▸ **What you have to do**:
After locating the line that holds "Identify the click", output it and all following lines word for word, stopping only at the end of the data.

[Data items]
────────────────

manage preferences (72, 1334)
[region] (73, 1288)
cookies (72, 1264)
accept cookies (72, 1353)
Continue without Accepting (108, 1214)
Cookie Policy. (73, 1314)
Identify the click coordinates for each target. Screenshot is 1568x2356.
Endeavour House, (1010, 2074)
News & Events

────────────────

▸ **Written solution**:
Identify the click coordinates for each target. Screenshot is 1568x2356.
Endeavour House, (1010, 2074)
News & Events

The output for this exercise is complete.